How about it?  Are you interested?  Try the Savoury Rice and Egg Pancakes and then come back tomorrow.  This is going to be fun! I promise!

For a photo-free, printer-friendly version of this recipe, click here!

Savoury Rice and Egg Pancakes


  • 4 cups chilled leftover cooked rice
  • 6 large eggs
  • 1 cup shredded cheese, whatever type you have on hand
  • 1 Tablespoon hot sauce
  • 1 teaspoon Kosher salt
  • 2 Tablespoons Canola oil (or non-stick cooking spray)
  • 8 Tablespoons salsa
  • optional: thinly sliced green onion tops

Break up the cold rice in a mixing bowl (or in a resealable plastic bag) with your hands so that no chunks remain.


Crack eggs into the rice, add shredded cheese, hot sauce and Kosher salt.  Mix thoroughly.


If your mixture is too thick or dry, you can crack another egg into it.  Eggs vary in size, so this may happen occasionally.  So, gee whiz, add another $0.10 to the total if you need to do it.


Add just enough oil to a non-stick skillet to lightly coat the pan.  Place pan over medium high heat.  When the pan is hot scoop a scant quarter cup into the pan.  Use the bottom of the scoop to gently pat the rice mixture out to a thinner patty shape.  The mixture will not spread on its own.

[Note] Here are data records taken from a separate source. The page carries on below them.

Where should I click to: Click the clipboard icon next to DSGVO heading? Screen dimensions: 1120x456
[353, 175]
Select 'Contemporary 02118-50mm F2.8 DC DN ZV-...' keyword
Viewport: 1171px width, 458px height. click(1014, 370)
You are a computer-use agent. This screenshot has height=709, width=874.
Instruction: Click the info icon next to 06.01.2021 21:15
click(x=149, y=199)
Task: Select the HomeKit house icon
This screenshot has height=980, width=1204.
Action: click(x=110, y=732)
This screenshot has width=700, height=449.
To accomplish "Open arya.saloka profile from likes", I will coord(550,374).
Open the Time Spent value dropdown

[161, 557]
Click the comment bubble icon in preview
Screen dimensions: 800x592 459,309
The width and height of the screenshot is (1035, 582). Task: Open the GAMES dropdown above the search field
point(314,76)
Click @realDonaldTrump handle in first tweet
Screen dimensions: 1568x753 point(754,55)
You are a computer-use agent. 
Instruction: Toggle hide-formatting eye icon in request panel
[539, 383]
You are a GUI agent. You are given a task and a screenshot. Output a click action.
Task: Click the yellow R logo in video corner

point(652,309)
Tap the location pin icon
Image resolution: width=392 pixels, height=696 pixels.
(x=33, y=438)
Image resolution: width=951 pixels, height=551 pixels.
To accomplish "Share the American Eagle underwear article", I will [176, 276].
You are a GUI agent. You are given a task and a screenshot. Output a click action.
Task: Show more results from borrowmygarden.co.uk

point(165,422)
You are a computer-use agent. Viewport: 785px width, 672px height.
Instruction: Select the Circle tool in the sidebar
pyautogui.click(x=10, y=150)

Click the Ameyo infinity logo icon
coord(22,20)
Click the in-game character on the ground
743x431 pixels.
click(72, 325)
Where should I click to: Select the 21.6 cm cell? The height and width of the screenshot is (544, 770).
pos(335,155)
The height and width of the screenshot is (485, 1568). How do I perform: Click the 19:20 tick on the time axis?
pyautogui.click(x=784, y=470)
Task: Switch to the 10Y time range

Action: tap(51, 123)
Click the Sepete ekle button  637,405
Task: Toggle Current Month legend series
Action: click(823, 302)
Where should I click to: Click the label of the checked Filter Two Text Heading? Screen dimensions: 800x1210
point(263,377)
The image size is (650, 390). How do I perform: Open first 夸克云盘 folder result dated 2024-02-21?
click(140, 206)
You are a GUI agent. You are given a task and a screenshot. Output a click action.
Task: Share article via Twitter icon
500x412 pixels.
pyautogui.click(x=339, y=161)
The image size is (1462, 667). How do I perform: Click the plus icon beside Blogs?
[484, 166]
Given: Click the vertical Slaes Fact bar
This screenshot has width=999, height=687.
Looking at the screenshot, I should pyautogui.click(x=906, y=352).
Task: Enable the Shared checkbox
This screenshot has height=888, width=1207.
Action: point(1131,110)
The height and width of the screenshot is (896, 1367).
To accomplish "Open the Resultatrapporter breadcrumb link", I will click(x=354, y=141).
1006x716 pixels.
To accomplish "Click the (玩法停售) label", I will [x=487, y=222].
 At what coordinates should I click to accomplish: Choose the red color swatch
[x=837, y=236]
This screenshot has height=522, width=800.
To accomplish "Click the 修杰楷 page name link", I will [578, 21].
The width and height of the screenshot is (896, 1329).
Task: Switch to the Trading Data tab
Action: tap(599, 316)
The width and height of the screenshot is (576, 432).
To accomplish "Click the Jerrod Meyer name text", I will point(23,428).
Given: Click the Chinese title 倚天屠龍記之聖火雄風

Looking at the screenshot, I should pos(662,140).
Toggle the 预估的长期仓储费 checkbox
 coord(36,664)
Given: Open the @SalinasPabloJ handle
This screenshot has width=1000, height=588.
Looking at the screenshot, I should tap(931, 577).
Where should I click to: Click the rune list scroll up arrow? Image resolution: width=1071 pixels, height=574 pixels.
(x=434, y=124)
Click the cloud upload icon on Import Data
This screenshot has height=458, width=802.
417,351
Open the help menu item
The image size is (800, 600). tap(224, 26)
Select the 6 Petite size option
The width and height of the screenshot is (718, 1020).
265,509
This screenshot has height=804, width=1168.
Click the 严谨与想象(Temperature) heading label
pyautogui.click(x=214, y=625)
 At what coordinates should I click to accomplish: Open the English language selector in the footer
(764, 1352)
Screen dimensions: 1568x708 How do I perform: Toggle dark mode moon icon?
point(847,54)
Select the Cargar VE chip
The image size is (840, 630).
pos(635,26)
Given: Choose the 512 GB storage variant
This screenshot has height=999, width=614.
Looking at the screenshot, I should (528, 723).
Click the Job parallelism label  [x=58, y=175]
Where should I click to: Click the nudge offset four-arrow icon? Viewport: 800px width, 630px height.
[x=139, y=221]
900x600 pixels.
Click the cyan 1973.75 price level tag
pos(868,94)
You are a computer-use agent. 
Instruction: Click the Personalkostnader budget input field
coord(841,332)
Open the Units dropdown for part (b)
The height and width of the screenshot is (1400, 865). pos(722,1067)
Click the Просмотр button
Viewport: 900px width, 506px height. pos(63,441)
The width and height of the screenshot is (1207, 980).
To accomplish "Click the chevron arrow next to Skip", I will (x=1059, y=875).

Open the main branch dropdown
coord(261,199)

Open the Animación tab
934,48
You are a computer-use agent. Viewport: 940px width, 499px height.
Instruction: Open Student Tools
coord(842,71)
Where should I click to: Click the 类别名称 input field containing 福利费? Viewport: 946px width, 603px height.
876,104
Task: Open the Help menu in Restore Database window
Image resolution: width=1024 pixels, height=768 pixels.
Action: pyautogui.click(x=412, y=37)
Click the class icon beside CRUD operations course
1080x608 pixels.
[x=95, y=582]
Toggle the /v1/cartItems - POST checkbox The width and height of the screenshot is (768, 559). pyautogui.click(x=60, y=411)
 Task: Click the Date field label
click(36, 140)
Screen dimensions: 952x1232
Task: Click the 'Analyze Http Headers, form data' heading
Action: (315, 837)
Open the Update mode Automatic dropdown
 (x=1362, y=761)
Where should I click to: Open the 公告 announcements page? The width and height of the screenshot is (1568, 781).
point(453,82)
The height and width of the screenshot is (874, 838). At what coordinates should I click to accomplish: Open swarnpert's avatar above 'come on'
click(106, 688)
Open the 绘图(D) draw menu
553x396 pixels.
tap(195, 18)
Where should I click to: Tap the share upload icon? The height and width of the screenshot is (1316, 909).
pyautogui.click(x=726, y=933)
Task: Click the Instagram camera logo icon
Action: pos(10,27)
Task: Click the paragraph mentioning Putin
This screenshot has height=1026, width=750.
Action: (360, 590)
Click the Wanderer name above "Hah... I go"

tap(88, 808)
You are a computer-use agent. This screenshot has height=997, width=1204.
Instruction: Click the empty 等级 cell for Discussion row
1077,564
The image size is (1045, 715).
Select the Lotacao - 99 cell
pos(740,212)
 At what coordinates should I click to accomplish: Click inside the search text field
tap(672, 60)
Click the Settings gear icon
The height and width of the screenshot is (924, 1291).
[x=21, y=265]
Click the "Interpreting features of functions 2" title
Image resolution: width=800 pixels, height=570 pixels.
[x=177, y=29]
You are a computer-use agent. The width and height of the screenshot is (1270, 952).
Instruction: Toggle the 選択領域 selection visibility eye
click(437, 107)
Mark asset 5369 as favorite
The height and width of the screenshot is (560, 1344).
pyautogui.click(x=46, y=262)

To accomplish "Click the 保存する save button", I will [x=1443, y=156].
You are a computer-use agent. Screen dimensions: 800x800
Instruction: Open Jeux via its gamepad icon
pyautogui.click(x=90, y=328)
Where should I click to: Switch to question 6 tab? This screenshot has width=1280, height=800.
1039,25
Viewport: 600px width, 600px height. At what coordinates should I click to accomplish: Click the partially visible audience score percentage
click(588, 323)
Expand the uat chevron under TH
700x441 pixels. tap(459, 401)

Don’t crowd the pan.  This 12″ nonstick pan can comfortably fit four pancakes at a time.


Cook for about two minutes per side, or until deep golden brown on each side.


Transfer to a waiting plate and repeat with the remaining rice and oil until it is gone. Serve with salsa.  You can plate it up all perty-like if you want.  And I want.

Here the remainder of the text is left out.